PROBLEM - Output exactly, please, the lines of the records below from the one containing "Viewport: 800px width, 613px" through the final line.

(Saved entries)
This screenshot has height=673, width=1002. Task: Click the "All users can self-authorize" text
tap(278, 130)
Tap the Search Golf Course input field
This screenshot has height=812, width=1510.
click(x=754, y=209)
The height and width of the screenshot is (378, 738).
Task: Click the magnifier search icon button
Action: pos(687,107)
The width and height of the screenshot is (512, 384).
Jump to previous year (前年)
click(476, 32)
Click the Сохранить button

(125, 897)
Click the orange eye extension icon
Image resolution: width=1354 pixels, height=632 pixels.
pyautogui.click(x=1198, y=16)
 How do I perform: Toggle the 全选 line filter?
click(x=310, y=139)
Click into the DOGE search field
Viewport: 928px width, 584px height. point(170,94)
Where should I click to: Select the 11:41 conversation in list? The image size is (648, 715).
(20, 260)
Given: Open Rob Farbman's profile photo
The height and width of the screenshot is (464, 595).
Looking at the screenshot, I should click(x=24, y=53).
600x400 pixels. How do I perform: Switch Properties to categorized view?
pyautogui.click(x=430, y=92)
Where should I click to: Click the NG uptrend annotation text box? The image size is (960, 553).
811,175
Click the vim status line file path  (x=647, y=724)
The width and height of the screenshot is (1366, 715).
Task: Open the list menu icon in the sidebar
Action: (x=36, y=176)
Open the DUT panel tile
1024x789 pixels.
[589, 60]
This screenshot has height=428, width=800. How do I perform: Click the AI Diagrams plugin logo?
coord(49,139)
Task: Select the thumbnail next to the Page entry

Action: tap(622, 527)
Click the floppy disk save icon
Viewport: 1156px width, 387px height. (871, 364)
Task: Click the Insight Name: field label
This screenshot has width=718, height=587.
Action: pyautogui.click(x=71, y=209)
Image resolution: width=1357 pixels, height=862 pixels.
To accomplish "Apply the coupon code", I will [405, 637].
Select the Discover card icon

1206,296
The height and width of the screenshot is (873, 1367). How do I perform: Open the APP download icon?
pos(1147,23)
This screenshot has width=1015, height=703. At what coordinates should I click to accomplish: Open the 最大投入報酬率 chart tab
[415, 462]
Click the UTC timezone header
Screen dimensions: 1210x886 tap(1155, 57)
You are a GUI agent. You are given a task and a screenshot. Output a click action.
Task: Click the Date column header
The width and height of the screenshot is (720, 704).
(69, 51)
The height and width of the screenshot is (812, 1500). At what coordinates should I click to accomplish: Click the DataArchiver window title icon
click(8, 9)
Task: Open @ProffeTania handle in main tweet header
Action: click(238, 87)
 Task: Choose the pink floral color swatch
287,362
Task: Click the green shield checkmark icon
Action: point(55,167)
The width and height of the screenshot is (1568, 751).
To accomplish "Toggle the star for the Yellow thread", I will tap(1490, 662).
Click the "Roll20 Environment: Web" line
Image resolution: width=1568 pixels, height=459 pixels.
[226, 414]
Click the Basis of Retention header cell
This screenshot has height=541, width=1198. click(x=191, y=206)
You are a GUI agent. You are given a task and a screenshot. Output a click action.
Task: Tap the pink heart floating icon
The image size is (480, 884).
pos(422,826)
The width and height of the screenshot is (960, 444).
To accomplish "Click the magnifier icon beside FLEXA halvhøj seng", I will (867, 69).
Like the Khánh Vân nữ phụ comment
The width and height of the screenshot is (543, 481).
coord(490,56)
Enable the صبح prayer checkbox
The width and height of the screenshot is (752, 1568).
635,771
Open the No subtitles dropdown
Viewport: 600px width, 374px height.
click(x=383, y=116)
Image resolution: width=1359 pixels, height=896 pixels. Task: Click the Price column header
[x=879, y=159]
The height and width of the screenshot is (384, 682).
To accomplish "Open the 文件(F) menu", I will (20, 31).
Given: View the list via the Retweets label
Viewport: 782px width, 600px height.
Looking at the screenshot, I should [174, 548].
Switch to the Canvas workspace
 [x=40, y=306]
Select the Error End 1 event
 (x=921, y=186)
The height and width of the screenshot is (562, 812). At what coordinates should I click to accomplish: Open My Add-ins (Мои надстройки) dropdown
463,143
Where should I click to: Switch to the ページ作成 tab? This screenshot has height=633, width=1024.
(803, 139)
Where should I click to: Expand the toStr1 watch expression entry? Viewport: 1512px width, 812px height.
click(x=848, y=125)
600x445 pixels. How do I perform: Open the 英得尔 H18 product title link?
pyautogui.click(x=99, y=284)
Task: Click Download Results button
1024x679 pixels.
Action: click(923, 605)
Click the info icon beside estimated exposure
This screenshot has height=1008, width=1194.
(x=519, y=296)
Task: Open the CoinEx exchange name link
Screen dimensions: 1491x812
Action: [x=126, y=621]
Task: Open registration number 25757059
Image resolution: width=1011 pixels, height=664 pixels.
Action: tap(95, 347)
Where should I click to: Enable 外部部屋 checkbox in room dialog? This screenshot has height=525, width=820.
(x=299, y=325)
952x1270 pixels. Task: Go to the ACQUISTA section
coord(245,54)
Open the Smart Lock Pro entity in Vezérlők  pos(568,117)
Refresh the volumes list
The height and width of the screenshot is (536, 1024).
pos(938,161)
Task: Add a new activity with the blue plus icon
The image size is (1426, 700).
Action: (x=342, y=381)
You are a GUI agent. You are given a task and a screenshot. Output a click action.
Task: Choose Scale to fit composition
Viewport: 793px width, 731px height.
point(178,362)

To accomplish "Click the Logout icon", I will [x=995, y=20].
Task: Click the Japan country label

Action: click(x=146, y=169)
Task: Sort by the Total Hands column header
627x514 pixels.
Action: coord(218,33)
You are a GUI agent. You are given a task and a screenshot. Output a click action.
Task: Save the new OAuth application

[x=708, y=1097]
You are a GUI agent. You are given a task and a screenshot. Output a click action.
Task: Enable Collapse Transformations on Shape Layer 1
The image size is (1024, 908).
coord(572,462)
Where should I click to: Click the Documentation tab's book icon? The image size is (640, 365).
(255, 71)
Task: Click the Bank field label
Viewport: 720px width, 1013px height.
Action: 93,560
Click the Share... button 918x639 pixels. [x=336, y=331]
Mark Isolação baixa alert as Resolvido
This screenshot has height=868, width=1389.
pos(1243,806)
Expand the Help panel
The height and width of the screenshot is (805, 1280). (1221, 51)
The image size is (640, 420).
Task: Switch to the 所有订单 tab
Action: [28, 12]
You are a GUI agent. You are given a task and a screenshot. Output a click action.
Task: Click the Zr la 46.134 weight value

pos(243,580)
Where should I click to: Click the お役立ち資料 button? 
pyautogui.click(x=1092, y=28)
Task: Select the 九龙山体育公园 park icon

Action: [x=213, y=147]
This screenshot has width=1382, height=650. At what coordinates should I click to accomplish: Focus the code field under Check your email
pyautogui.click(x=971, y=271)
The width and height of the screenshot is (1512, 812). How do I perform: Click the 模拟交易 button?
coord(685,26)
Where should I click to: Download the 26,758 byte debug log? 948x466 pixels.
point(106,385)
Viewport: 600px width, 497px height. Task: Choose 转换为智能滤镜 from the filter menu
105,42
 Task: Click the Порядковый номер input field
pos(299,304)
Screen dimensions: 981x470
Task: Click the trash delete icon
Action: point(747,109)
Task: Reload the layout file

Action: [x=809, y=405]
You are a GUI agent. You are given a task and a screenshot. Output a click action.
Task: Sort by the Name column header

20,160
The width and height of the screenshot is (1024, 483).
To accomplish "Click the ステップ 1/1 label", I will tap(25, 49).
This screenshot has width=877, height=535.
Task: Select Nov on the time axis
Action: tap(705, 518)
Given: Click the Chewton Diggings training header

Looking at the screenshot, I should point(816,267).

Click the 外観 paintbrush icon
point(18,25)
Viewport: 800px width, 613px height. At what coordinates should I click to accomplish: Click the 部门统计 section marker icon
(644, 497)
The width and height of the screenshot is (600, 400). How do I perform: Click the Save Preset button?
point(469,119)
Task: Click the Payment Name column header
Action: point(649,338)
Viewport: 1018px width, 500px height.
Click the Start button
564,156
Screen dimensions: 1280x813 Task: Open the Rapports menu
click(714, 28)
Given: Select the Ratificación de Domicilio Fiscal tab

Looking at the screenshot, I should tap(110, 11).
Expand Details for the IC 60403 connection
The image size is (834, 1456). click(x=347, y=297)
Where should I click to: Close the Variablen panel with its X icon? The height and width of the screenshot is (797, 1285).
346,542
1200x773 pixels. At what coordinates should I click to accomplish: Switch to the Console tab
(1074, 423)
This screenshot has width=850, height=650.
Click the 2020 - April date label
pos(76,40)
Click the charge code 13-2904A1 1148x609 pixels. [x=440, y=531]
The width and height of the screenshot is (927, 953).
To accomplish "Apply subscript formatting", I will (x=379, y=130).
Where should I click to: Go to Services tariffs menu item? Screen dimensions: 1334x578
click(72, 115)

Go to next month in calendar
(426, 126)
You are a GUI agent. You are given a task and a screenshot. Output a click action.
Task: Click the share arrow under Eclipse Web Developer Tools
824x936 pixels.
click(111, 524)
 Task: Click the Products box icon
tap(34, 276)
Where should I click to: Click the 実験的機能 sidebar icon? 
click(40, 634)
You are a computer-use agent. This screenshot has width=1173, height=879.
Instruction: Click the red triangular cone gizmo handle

RESPONSE AREA -
Viewport: 800px width, 613px height. At what coordinates should I click to accomplish: Click the 部门统计 section marker icon
(644, 497)
The width and height of the screenshot is (600, 400). How do I perform: Click the Save Preset button?
point(469,119)
Task: Click the Payment Name column header
Action: point(649,338)
Viewport: 1018px width, 500px height.
Click the Start button
564,156
Screen dimensions: 1280x813 Task: Open the Rapports menu
click(714, 28)
Given: Select the Ratificación de Domicilio Fiscal tab

Looking at the screenshot, I should tap(110, 11).
Expand Details for the IC 60403 connection
The image size is (834, 1456). click(x=347, y=297)
Where should I click to: Close the Variablen panel with its X icon? The height and width of the screenshot is (797, 1285).
346,542
1200x773 pixels. At what coordinates should I click to accomplish: Switch to the Console tab
(1074, 423)
This screenshot has width=850, height=650.
Click the 2020 - April date label
pos(76,40)
Click the charge code 13-2904A1 1148x609 pixels. [x=440, y=531]
The width and height of the screenshot is (927, 953).
To accomplish "Apply subscript formatting", I will (x=379, y=130).
Where should I click to: Go to Services tariffs menu item? Screen dimensions: 1334x578
click(72, 115)

Go to next month in calendar
(426, 126)
You are a GUI agent. You are given a task and a screenshot. Output a click action.
Task: Click the share arrow under Eclipse Web Developer Tools
824x936 pixels.
click(111, 524)
 Task: Click the Products box icon
tap(34, 276)
Where should I click to: Click the 実験的機能 sidebar icon? 
click(40, 634)
You are a computer-use agent. This screenshot has width=1173, height=879.
Instruction: Click the red triangular cone gizmo handle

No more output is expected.